### WRITTEN PROBLEM
Count the lines of the records below that contain the string "button", treating uppercase and lowercase as distinct, and give only that number.

-- start of RECORDS PROVIDED --

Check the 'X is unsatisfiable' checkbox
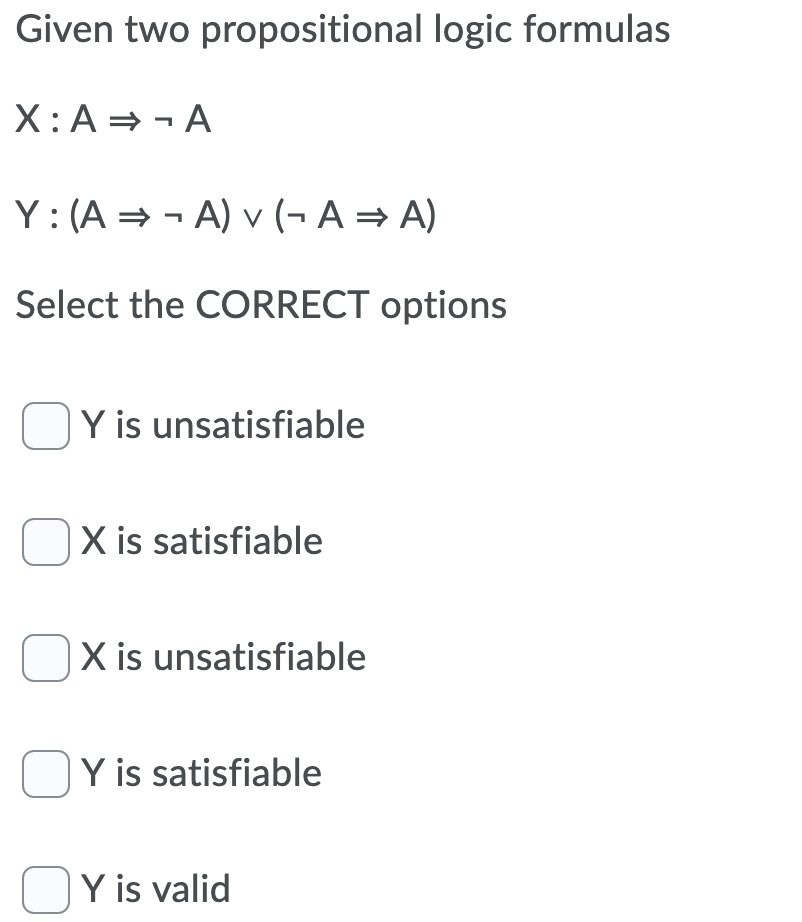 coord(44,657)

-- end of RECORDS PROVIDED --
-- start of RECORDS PROVIDED --

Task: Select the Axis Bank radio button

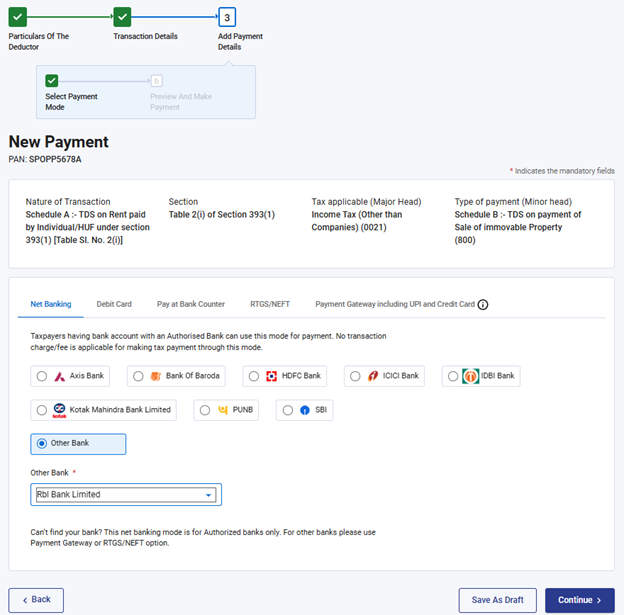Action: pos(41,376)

-- end of RECORDS PROVIDED --
-- start of RECORDS PROVIDED --

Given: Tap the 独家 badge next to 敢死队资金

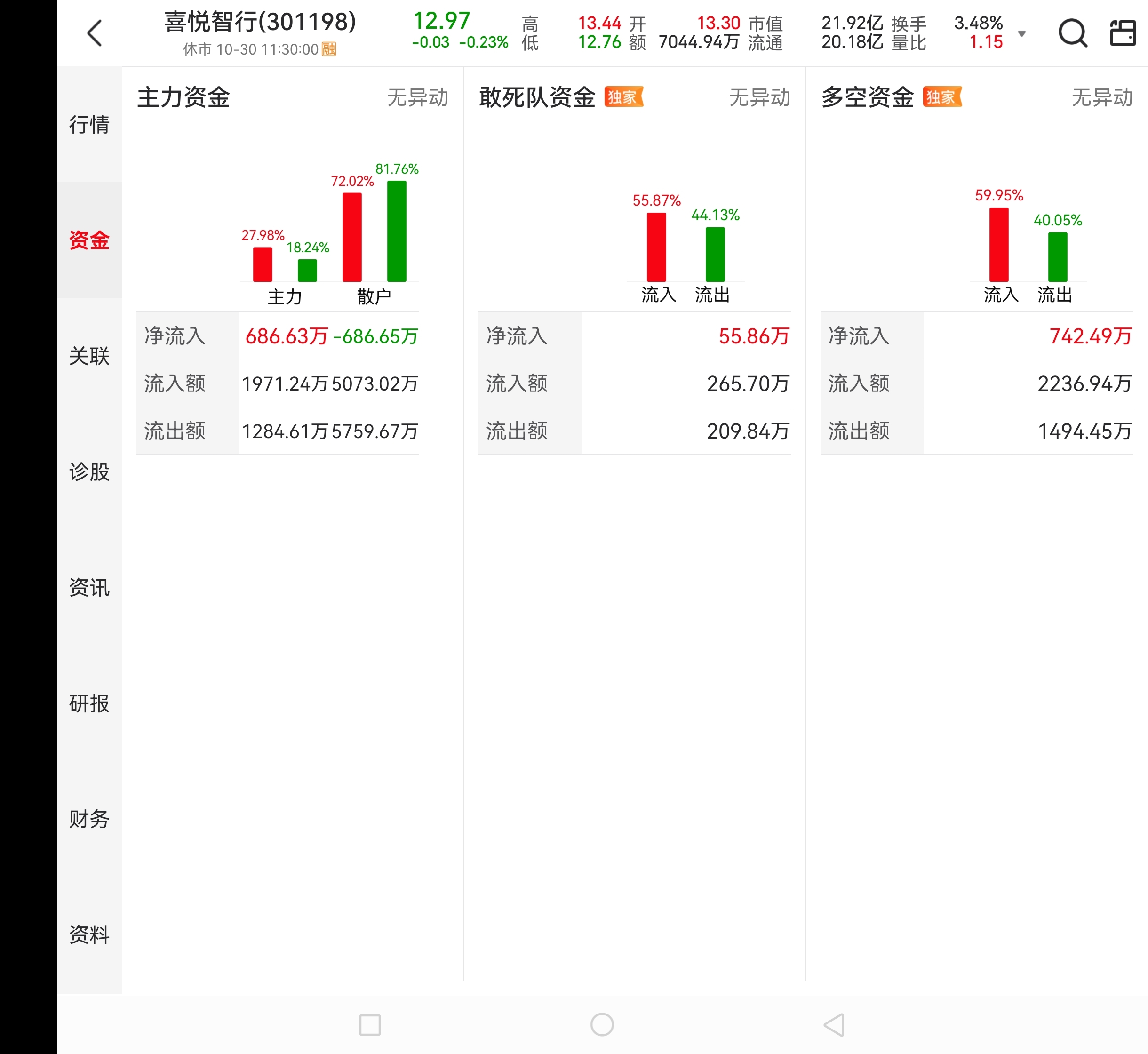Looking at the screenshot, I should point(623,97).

-- end of RECORDS PROVIDED --

### THE COMPLETED TASK
1